What is expected
For the records below, report how many lines include the string "computer", leaving out everything except the number.

Listed entries

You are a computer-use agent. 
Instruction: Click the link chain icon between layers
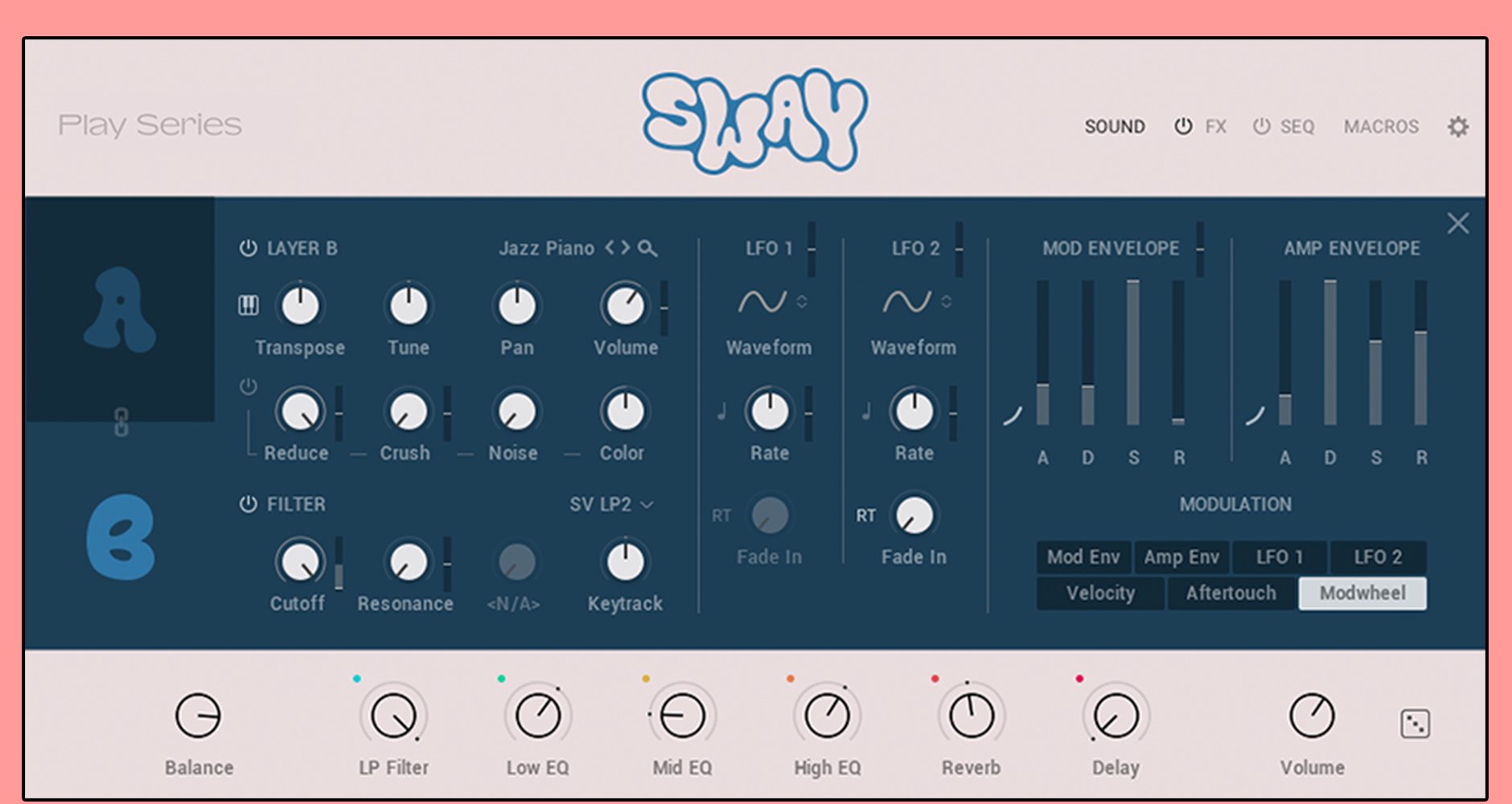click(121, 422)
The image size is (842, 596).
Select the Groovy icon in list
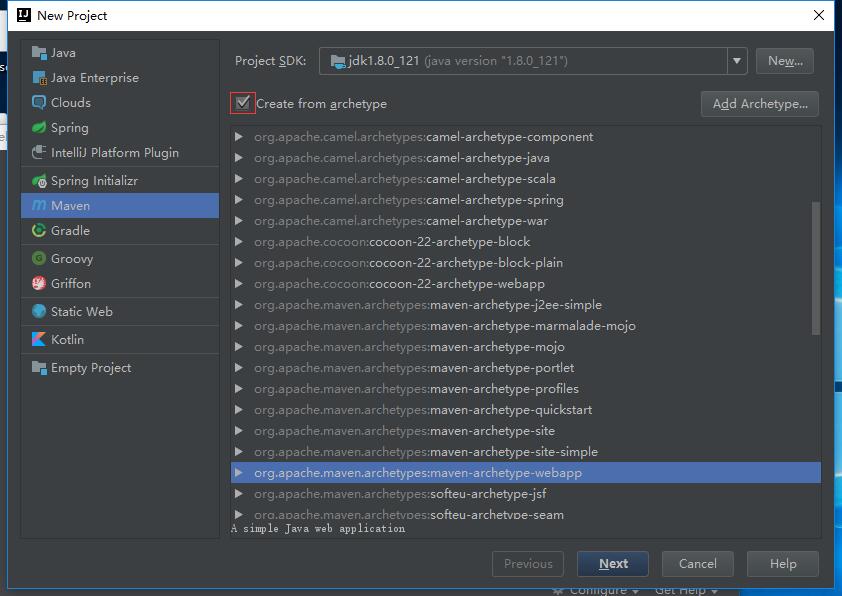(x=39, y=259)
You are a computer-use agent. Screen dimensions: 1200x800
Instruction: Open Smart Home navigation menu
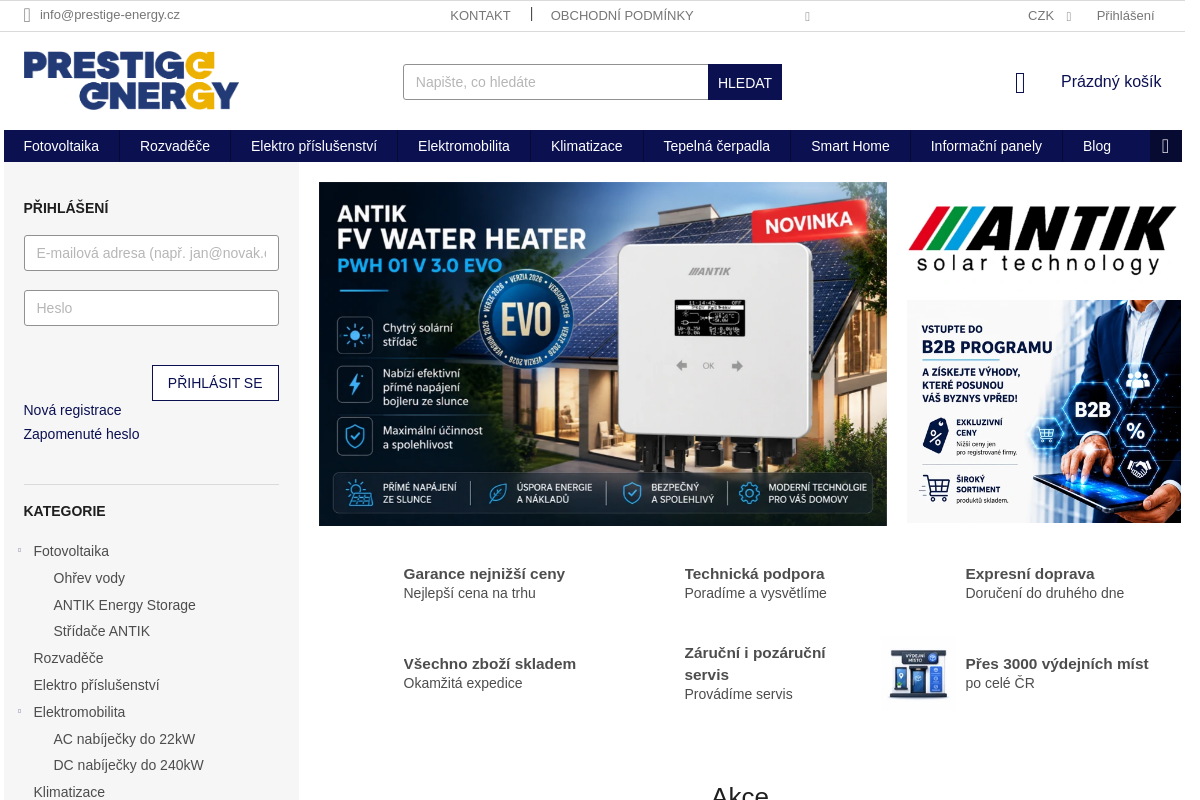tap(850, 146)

--

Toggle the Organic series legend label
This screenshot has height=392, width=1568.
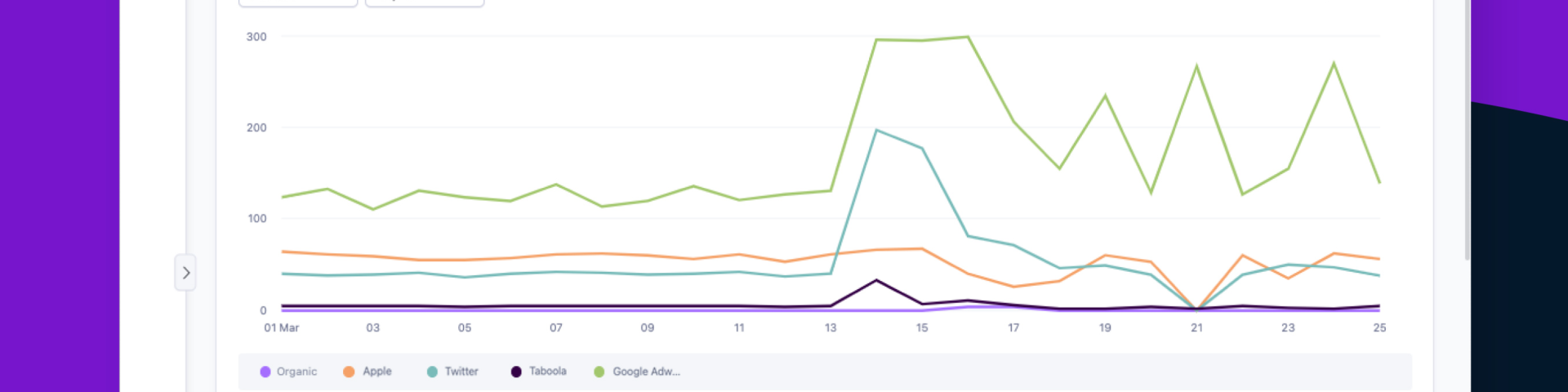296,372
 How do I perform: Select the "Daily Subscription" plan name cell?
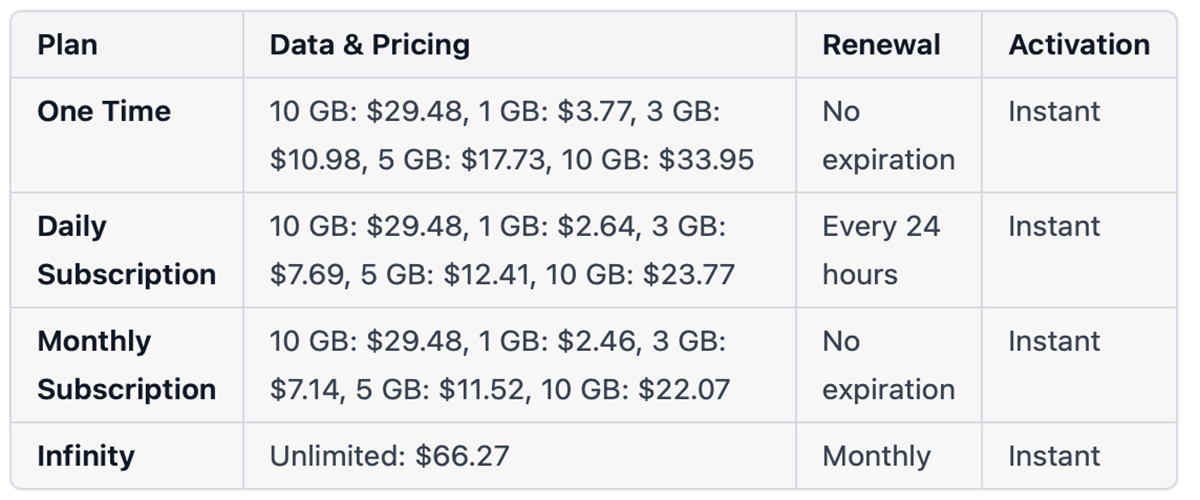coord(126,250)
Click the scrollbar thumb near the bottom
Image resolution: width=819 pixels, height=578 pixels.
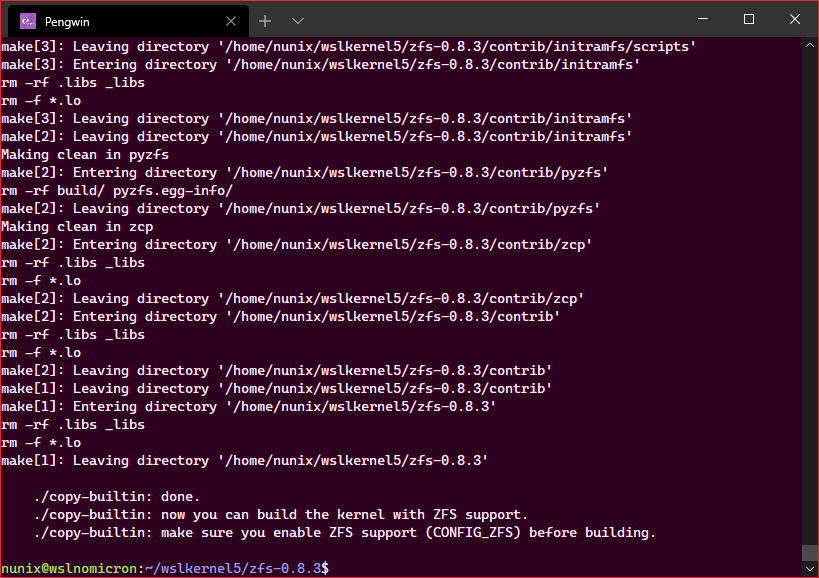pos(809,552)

Written answer
2